"You've got a good man," said Pitt admiringly.

"The best," Gillespie agreed.

"We'll wait ten minutes, then come up with another cock-and-bull story and hope the sub's commander is gullible."

"Let's pick up the pace," urged Gillespie.

Pitt turned to Evie Tan, who was panting heavily. "Why don't you at least let me carry your camera equipment?"

She shook her head vigorously. "Photographers carry their own gear. I'll be all right. Go ahead. I'll catch up to you at the ship."

"I hate to be a cad," said Gillespie, "but I've got to be on board at the earliest possible moment."

"Push on," Pitt told him. "We'll see you on board."

The captain took off at a dead run. Pitt had insisted Evie use his skis at the ice cave, but she had indignantly refused. Now, with little coaxing, she allowed him to strap her feet into the bindings. Then he handed her the poles. "You go ahead. I want to get a closer look at the sub."

After sending Evie on her way, Pitt moved off on an angle until he was fifty yards astern of the ship. He stared across the ice floe at the submarine. He could clearly see the crew manning the deck gun and the officers leaning over the coaming of the conning tower. They did not appear to be wearing the standard Nazi unterseeboot crew uniforms. They were all dressed in black single-piece, tight-fitting, cold-weather coveralls.

Pitt stood where he could clearly be seen by the crew. He pressed the transmit button on his portable radio. "I am speaking to the commander of the U-2015. My name is Pitt. You can see me standing off the stern of the Polar Storm." He let that sink in for a moment before continuing. "I am fully aware of who you are. Do you understand?"

Static rasped out of the radio, then was replaced by a friendly voice. "Yes, Mr. Pitt. This is the commander of the U-2015 speaking. How may I help you?"

"You have my name, Commander. What's yours?"

"You need not know."

"Yes," Pitt said calmly, "that figures. Your cronies from the New Destiny, or should I say Fourth Empire, have a mania for secrecy. But not to worry, I promise not to whisper a word about your slimy band of killers, provided you take your geriatric pile of junk from nostalgia land and be on your way."
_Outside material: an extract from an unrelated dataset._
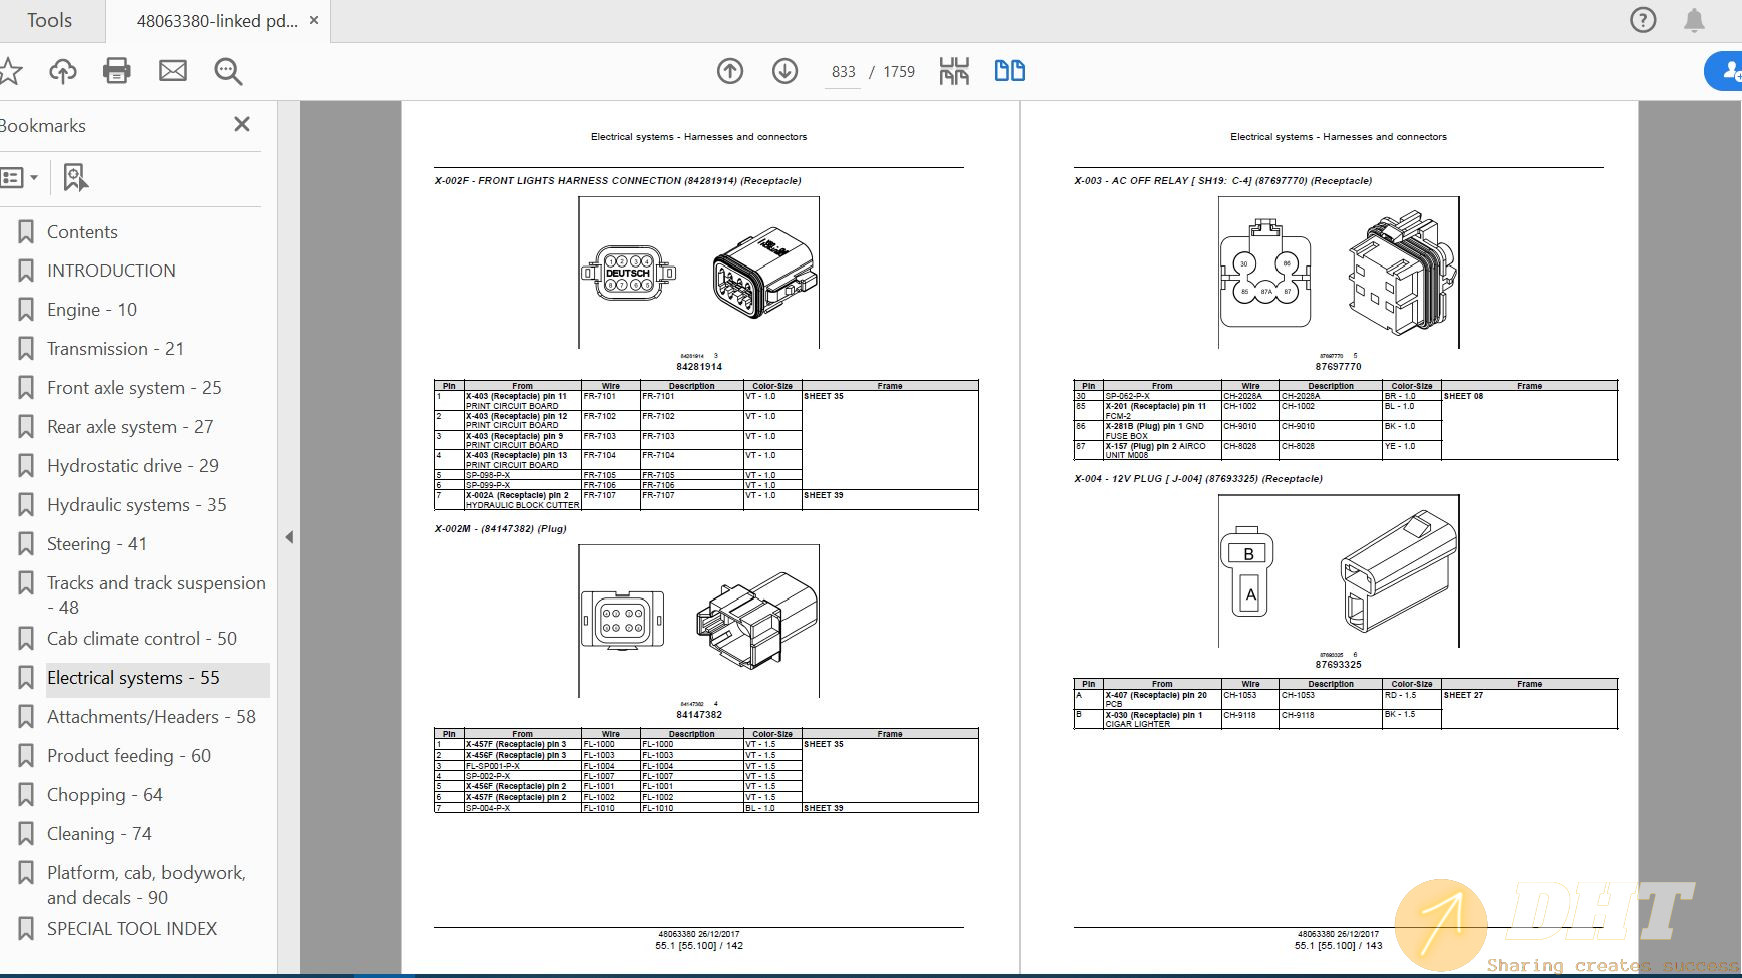Select the Print icon
The image size is (1742, 978).
point(116,71)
It was a long shot, pure guesswork at best, but the long silence told Pitt he had struck a chord. A full minute passed before the U-boat commander's voice came over the little radio.

"So you are the ubiquitous Dirk Pitt."

"I am," Pitt answered, feeling a sense of triumph at pressing the right button. "I didn't know my fame traveled so quickly."

"I see you wasted no time in arriving in the Antarctic from Colorado."

"I would have been here sooner, but I had several of your buddies' bodies to dispose of."

"Are you testing my patience, Mr. Pitt?"

The conversation was becoming inane, but Pitt egged on the U-boat commander to gain time. "No, I only wish for you to explain your weird behavior. Instead of attacking a helpless unarmed ocean research ship, you should be in the North Atlantic torpedoing impotent merchant ships."

"We ceased hostilities in April of 1945."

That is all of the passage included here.